“Waiting Faithfully,” New Era, Jan. 2009, 12–13
Waiting Faithfully
When people asked about my religion, what was I going to say?
Things were going great. I finally felt I was with the program: I attended Sunday meetings regularly, read my scriptures every day, had prayer morning and night, regularly fasted, paid a full tithe. I had even shared the Book of Mormon with one of my neighbors and was well on my way to completing the Young Womanhood Recognition requirements.
Just one problem.
It nagged at me, constantly in the back of my mind.
I wasn’t baptized yet.
Sweet 16, here I come, and the only thing I wanted for my birthday was to be baptized. I had asked my dad several times, and we had compromised. Yes, I could go to church more often now, but I still wouldn’t step into a font until I turned 18. That was that.
This was some birthday. I flopped on the couch, realizing two years had passed since I first read the Book of Mormon and wanted to be baptized. I sighed. Two years down, two to go.
The doorbell rang. A salesman, I thought.
Ready for disappointment, I turned the corner and saw two silhouettes in the frosted glass. The missionaries!
“Hi, Liz, how are you?”
“Great! How are you? Come in!” They had no idea how glad I was to see them. They stopped by sometimes to see how I was doing and were always ecstatic when I made it to sacrament meetings.

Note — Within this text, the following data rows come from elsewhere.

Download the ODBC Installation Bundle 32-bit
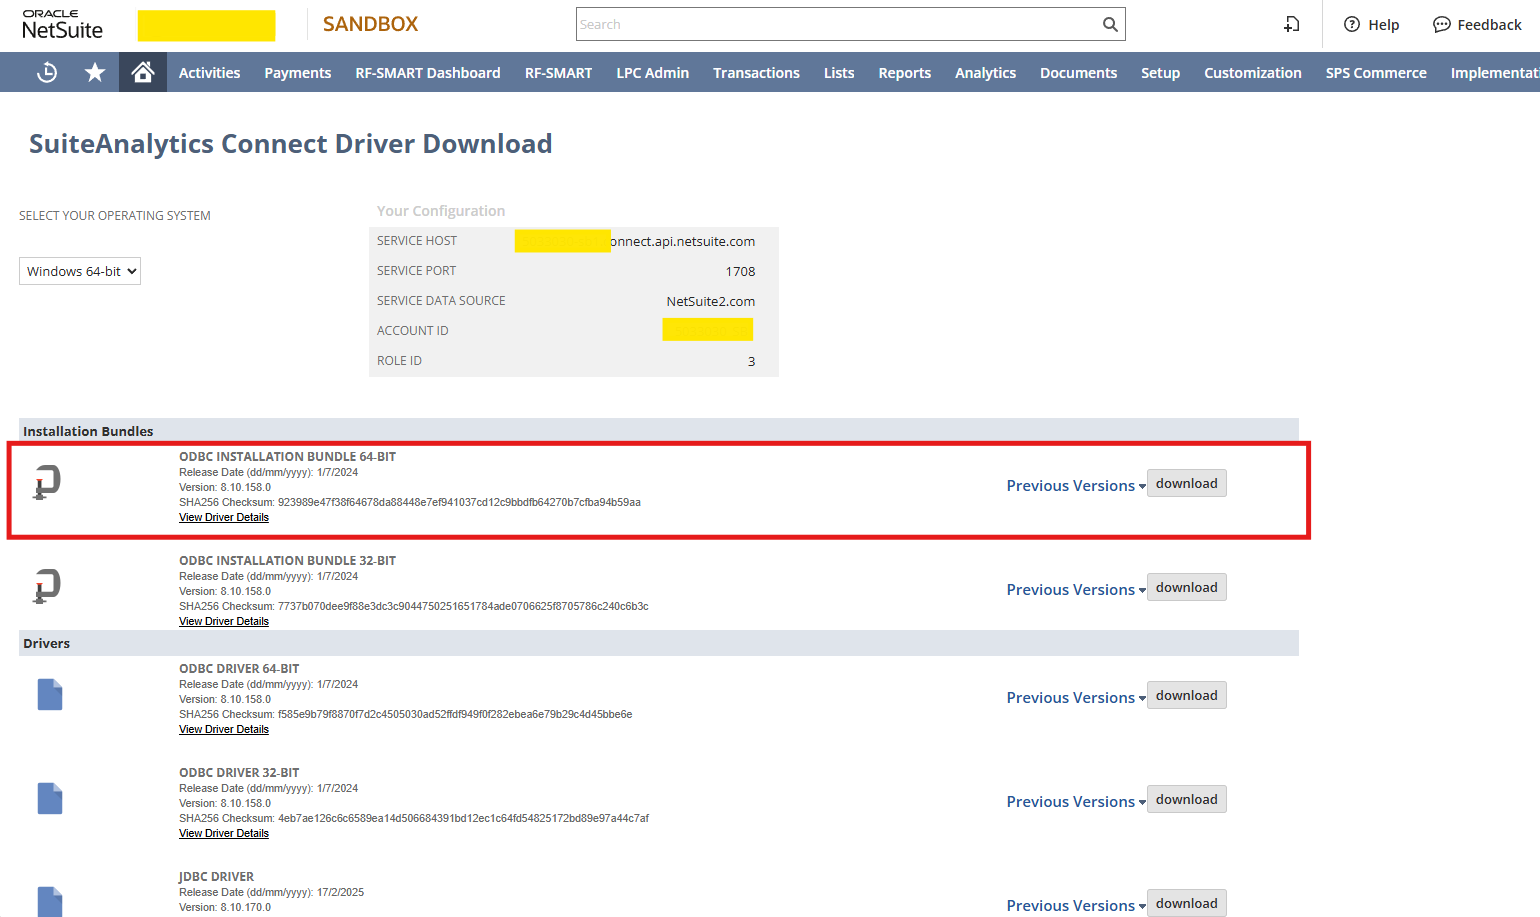 click(1186, 587)
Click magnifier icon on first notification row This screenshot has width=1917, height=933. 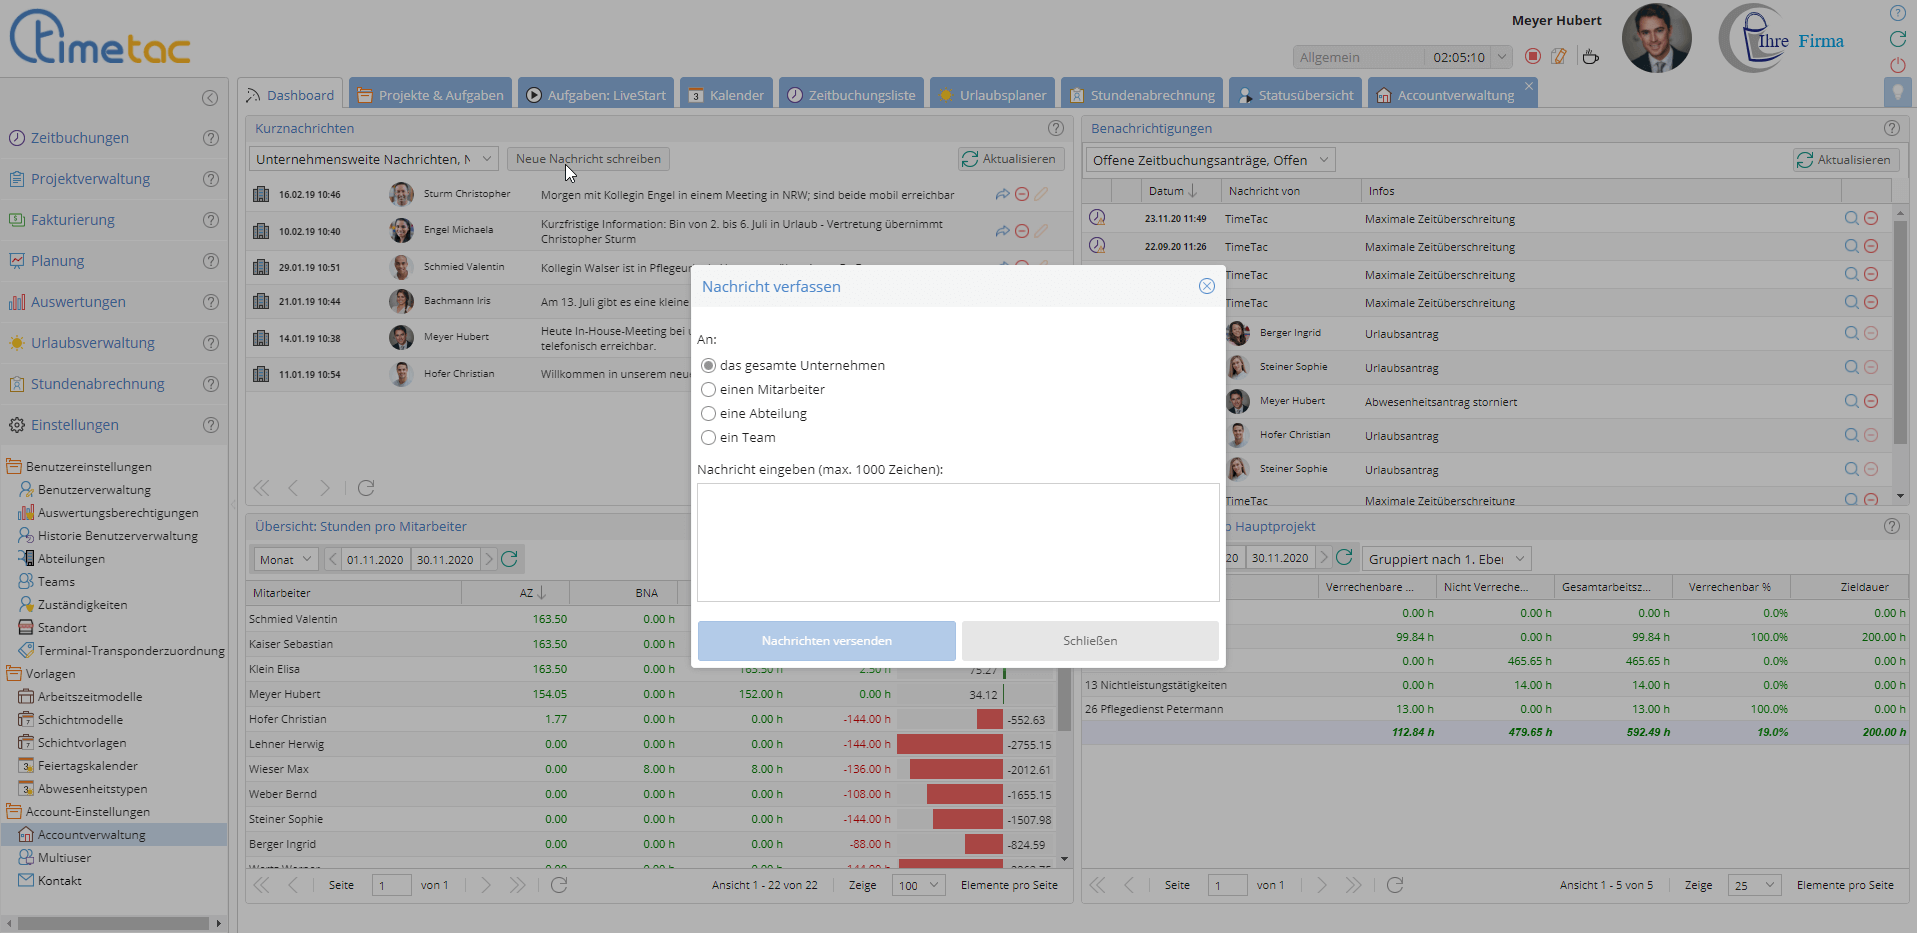[x=1851, y=218]
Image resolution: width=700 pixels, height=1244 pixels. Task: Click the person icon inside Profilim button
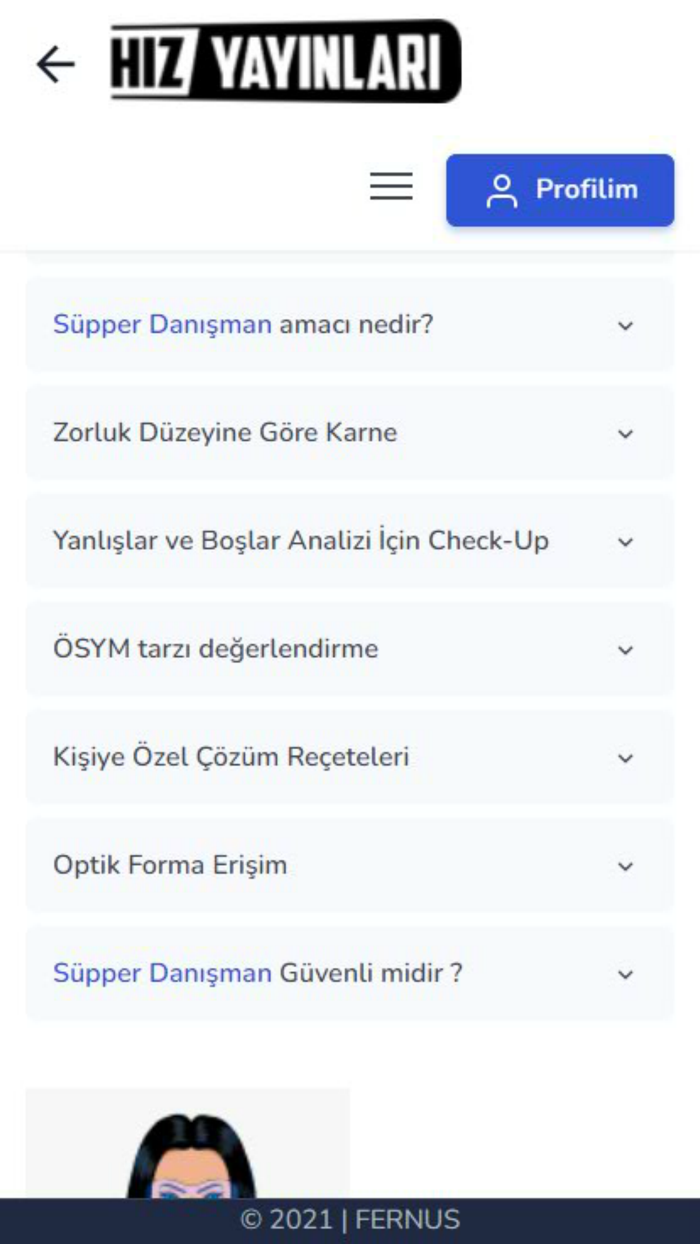(501, 187)
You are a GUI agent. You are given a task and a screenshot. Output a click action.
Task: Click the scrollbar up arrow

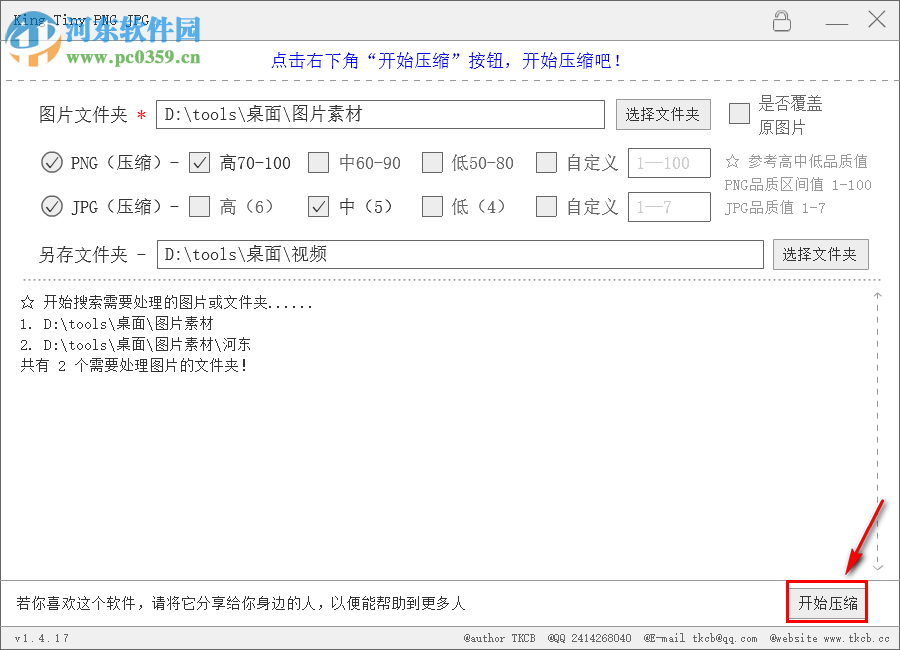[877, 294]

“So what’s happening?” asked Elder Rizutto.
“Oh, not much,” I said. “Well … it’s my birthday.”
“Really? How old are you? Eighteen?”
“I wish.”
My testimony was strong, I felt the Spirit often, and I knew Heavenly Father was watching over me. But I was tired of being patient. I wanted to be a Latter-day Saint, a real member with a certificate. When people asked me about my religion, I wanted to shout from the top of the hills, “I am a member of The Church of Jesus Christ of Latter-day Saints. Can’t you tell? Can’t you see the miraculous changes in my life?”
“We should go, it’s getting late,” said the elders after a short conversation. “We just wanted to see how you were doing.”
“Wait. I just have one question. What do you call people like me? When people ask me what religion I am, I’m not sure what to say.”
“You haven’t been baptized, so you’re a nonmember,” one elder said.
“How do I tell a nonmember that I’m a nonmember?” I asked. “I believe in the Church. I have a testimony.”
A pause.
“Liz, you are a daughter of God,” said Elder Rizutto. “And to be a Saint is to be a follower of Christ. If you believe Jesus Christ is your Savior, Joseph Smith was a prophet of God, and the Book of Mormon is true, then you are a Latter-day Saint.”
“Oh,” I said quietly. He was right. Why had I been so worried about a title? Heavenly Father knew the intent of my heart. He knew I was doing my best to be a good member of the Church—even as a nonmember. The gospel was not stamped on a certificate but in my heart. I still needed to be baptized for a remission of my sins and to receive the gift of the Holy Ghost, but I knew who I was.
Two more years passed. I was baptized and received the gift of the Holy Ghost by the laying on of hands by those in authority. Thinking back on the years of waiting, I wondered again why I had to wait so long to become an official member of the Church. Then I remembered what the missionaries told me, and I realized it didn’t matter how long I had to wait or why. The baptism sealed in my heart the knowledge of what had been true all along: I am a daughter of God, a Latter-day Saint.